Citation: IMF Staff Country Reports 2006, 329; 10.5089/9781451835090.002.A001

Source: World Bank Governance Indicators.1/Higher rank reflects better governance.

4. For hydrocarbon exploration purposes, the country’s territory can be divided into three distinct geographical zones: the off-shore Joint Development Zone (JDZ) operated with Nigeria (Box I.1), the off-shore Exclusive Economic Zone (EEZ), and the on-shore area constituted mainly by the island of São Tomé and that of Príncipe. The JDZ is the northern-most zone and borders Nigerian territories of very intense hydrocarbon activity. Specifically, Block 1 in the JDZ is located only a few kilometers south of Nigeria’s Akpo field which is believed to contain reserves as high as 1.0 to 1.5 billion of oil equivalent barrels. Extensive seismic data for the northern part of the JDZ suggests very promising oil prospects in terms of commercially viable discoveries. Oil production prospects in the EEZ are less promising to date, although preliminary seismic data and drilling in neighboring areas indicate some chance for commercial discoveries. The potential for hydrocarbon discoveries on-shore is considered low and, to date, the Sãotomean authorities have no plans for promoting exploration in this area.

Establishment of the Joint Development Zone (JDZ)

In 1998, São Tomé and Príncipe filed a territorial claim with the United Nations for the establishment of an Exclusive Economic Zone (EEZ), based on the Median Line Principle stipulated under the UN Convention on Law of the Sea (UNCLOS). This claim was contested by Nigeria on the argument that the northern part of the proposed EEZ was within Nigeria’s own EEZ. The area in dispute covered 34,548 square kilometers.

In February 2001, Nigeria and São Tomé and Príncipe signed a Treaty for the joint development of petroleum and other resources in the maritime areas contained in their respective overlapping EEZs, thereby constituting the JDZ. While the countries did not renounce their respective claims to the zone, the Treaty provided the framework for a joint exploitation of natural resources for a period of forty-five years, unless otherwise agreed following a review in year thirty. The Treaty can be extended by mutual agreement after the initial forty-five year term.

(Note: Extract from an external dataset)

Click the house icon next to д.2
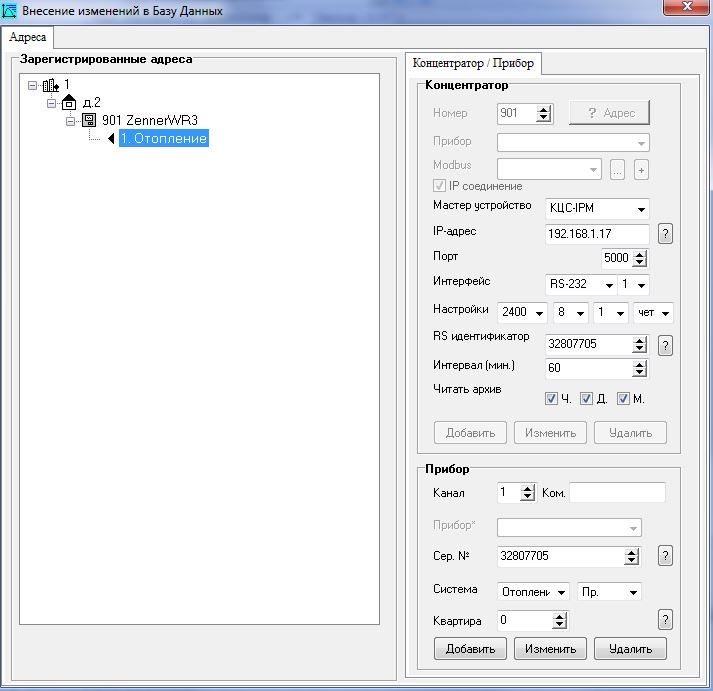This screenshot has width=713, height=691. tap(69, 102)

Under the Treaty, Nigeria is granted 60 percent and São Tomé and Príncipe 40 percent of the benefits and obligations arising from development activities carried out in the JDZ. The Joint Development Authority (JDA), based in Abuja, was created and made responsible for the management of activities relating to exploration and exploitation of resources in the JDZ. The JDA responds to the Joint Ministerial Council (JMC), composed of two to four ministers or equivalent rank officials from each country. The JMC is the ultimate decision-making body within the JDZ. The JDA and JMC decisions are taken by consensus. In the case of a deadlock at the JMC level, the disputes are referred to the Heads of State of the two countries for a final resolution.

5. Indications of the existence of hydrocarbons in São Tomé and Príncipe date back to colonial days. In 1974, attempts by the Portuguese Colonial Administration to sign a Concession Agreement with Ball & Collins—an Anglo-American company—were abandoned following the declaration of independence of the country in 1975. Since then, until the mid-nineties, several attempts at jumpstarting petroleum exploration failed, including a 5-year concession signed with Island Oil Corporation in 1989, which briefly conducted onshore drilling activities before ending its operations.

6. São Tomé and Príncipe has granted—and, in several cases, subsequently amended—preferential rights on oil exploration and development with various oil companies over the past decade. The revisions to initial contracts with foreign oil companies have generally come about in the context of widespread criticisms by major domestic and international stakeholders about the possible economic and financial losses to the country under the terms of the original contracts. While the amendments mostly succeeded in obtaining better terms for the country, there have been cases in which the imbalances in terms of profit distribution between the country and the oil companies were not fully redressed in São Tomé and Príncipe’s favor.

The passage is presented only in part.